PEFT (Parameter-Efficient Fine-Tuning)Optimization terms
A family of methods (including LoRA) that fine-tune a small subset of parameters instead of the full model.
Preference optimizationOptimization terms
Training methods (RLHF, DPO) that use human or automated preference signals to improve model behavior. "This output is better than that output" rather than "this is the correct output."
QLoRA (Quantized LoRA)Optimization terms
LoRA applied to a quantized (compressed) base model. Further reduces memory requirements, enabling fine-tuning on consumer hardware.
QuantizationOptimization terms
Reducing the precision of model weights (e.g., FP16 → INT4) to shrink memory usage and increase inference speed at some quality cost. A 7B model at FP16 needs ~14 GB VRAM; quantized to 4-bit, it fits in ~4 GB. Common formats include GGUF (llama.cpp/Ollama), GPTQ and AWQ (vLLM/HuggingFace). See Model Selection and Serving for format details and tradeoffs.

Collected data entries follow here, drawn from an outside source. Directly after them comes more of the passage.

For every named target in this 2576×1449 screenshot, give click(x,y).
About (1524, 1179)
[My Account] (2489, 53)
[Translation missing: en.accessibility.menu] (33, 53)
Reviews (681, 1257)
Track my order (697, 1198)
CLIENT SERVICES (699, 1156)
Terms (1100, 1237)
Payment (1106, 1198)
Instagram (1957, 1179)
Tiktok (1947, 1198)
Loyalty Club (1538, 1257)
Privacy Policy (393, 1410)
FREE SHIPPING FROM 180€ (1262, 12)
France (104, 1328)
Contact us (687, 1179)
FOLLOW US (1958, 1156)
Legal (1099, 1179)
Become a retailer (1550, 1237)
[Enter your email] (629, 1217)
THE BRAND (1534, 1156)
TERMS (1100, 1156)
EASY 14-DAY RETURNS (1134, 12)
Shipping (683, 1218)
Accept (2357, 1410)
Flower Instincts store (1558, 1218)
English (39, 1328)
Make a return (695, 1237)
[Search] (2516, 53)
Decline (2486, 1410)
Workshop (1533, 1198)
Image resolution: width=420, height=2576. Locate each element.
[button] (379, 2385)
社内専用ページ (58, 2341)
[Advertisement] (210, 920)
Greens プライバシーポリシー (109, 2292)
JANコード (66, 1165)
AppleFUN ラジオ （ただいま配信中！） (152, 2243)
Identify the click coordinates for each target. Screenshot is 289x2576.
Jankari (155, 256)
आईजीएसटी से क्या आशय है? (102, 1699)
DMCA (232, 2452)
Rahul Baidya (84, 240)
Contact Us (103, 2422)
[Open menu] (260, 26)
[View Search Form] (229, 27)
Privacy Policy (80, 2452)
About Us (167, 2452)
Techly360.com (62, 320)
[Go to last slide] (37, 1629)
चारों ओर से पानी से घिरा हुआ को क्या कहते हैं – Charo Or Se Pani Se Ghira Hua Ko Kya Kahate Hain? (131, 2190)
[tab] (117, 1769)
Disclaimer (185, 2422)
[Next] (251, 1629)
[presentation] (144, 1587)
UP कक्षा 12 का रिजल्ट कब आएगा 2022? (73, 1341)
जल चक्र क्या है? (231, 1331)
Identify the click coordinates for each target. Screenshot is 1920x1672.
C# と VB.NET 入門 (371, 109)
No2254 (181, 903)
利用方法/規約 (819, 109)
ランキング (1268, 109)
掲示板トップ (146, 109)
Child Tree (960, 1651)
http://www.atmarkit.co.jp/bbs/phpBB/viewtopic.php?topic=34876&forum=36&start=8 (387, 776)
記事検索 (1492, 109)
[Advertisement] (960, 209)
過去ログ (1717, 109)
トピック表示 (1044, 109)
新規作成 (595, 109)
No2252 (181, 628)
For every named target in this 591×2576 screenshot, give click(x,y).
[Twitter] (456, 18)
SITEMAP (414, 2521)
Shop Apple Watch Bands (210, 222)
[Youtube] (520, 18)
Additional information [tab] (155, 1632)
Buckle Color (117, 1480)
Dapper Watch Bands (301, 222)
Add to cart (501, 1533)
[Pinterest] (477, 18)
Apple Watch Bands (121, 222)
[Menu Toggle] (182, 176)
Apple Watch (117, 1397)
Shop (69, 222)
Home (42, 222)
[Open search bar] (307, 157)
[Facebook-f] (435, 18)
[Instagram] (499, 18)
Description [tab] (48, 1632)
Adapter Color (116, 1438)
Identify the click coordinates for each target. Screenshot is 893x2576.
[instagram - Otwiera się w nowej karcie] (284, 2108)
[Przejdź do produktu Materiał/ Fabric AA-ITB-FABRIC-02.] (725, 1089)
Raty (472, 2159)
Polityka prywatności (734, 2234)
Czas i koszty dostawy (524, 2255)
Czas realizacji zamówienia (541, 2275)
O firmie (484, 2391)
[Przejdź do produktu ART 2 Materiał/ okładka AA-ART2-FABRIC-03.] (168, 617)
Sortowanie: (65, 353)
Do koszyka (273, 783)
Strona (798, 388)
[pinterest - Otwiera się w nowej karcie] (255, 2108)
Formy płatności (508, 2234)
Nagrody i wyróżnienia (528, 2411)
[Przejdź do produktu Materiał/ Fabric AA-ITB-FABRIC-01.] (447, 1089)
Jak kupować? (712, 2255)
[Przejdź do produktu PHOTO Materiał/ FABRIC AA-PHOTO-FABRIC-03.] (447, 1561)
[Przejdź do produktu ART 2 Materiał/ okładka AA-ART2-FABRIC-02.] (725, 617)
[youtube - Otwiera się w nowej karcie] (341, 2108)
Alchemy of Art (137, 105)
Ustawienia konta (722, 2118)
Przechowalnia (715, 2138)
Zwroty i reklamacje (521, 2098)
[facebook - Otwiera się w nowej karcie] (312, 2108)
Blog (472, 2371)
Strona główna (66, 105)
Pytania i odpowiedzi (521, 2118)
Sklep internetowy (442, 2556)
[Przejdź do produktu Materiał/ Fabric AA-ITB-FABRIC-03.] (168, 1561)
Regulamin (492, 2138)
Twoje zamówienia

OverfittingOptimization terms
When a model memorizes training examples instead of learning generalizable patterns. The model performs well on training data but poorly on new inputs. Detected by monitoring validation loss alongside training loss.
RLHF (Reinforcement Learning from Human Feedback)Optimization terms
A training method that uses human preference signals to improve model behavior through a reward model. More complex than DPO (requires training a separate reward model) but offers more control over the optimization objective.
SFT (Supervised Fine-Tuning)Optimization terms
Fine-tuning using input-output pairs where the desired output is known. The most common fine-tuning approach.
TRL (Transformer Reinforcement Learning)Optimization terms
A Hugging Face library for training language models with reinforcement learning, SFT, and other optimization methods.
Consumer chat appCross-cutting terms
The browser or desktop product meant for human conversation (ChatGPT, Claude, HuggingChat). Useful for experimentation, but not the same as API access.
Developer platformCross-cutting terms
The provider's API, billing, API-key, and developer-docs surface. This is what you need for this learning path.
Hosted APICross-cutting terms
The provider runs the model for you and you call it over HTTP.
Local inferenceCross-cutting terms
You run the model on your own machine.
ProviderCross-cutting terms
The company or service that hosts a model API you call from code.
Prompt cachingCross-cutting terms
Reusing computation from repeated prompt prefixes to reduce latency and cost on subsequent requests with the same prefix.
Rate limitingCross-cutting terms
Constraints on how many API requests you can make per unit of time. An operational concern that affects system design and cost.
Token budgetCross-cutting terms
The maximum number of tokens you allocate for a specific part of the context (e.g., "retrieval evidence gets at most 4K tokens"). A context engineering tool for preventing any single component from dominating the context window.